Mais ce livre de Valère Staraselski est une leçon de tolérance. Au vu de l’éventail des artistes invités (qu’on les apprécie ou non etRoland Leroy dit des choses intéressantes à propos de la présence de Mireille Mathieu sur la scène centrale en 1973, page 91), au vu des responsables politiques déambulant dans les allées de la fête (qu’on soit en phase ou non avec eux), on peut mettre au défi les autres journaux d’organiser une telle fête populaire ! Mais surtout une belle leçon d’attention à l’égard des travailleurs intellectuels et manuels qui font la richesse et la diversité de la France d’aujourd’hui et qui connaissent trop souvent le mal-vivre généré par le capitalisme.
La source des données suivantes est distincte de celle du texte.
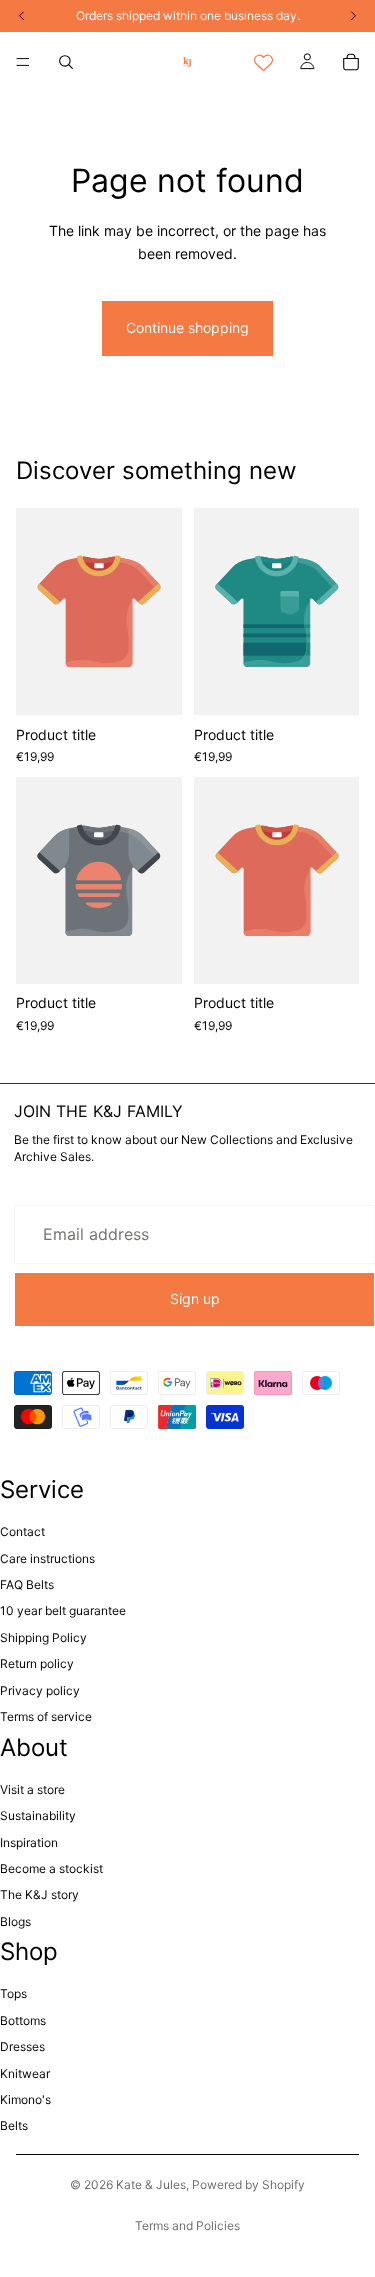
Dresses (22, 2046)
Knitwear (25, 2073)
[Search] (66, 62)
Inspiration (29, 1842)
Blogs (15, 1921)
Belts (14, 2125)
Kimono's (25, 2099)
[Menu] (23, 62)
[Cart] (351, 62)
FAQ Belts (27, 1584)
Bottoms (23, 2020)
La liberté pour changer le monde ! En tout cas, on est loin avec cet ouvrage des pisse-froid qui se complaisent à donner de La Fête de l’Humanité une image désolante, triste et sectaire.
Dans sa préface, Patrick le Hyaric note : "Depuis le 7 septembre 1930, au début de ce même mois, la Fête s’installe, vit, vibre au rythme de l’actualité, de la culture et des engagements. Elle n’a été interrompue que par les années noires de la Seconde Guerre mondiale". La Fête de l’Humanité n’est pas une bulle en suspension au-dessus du monde. Aussi n’est-il pas surprenant d’y découvrir tous les ingrédients qui font la société. C’est à ce voyage à travers quelque 80 années de fête qu’invite cet album...
Valère Staraselski : "La Fête de l’Humanité, comme un air de liberté". Le cherche midi éditeur, 216 pages, 24 €. Préface de Patrick le Hyaric.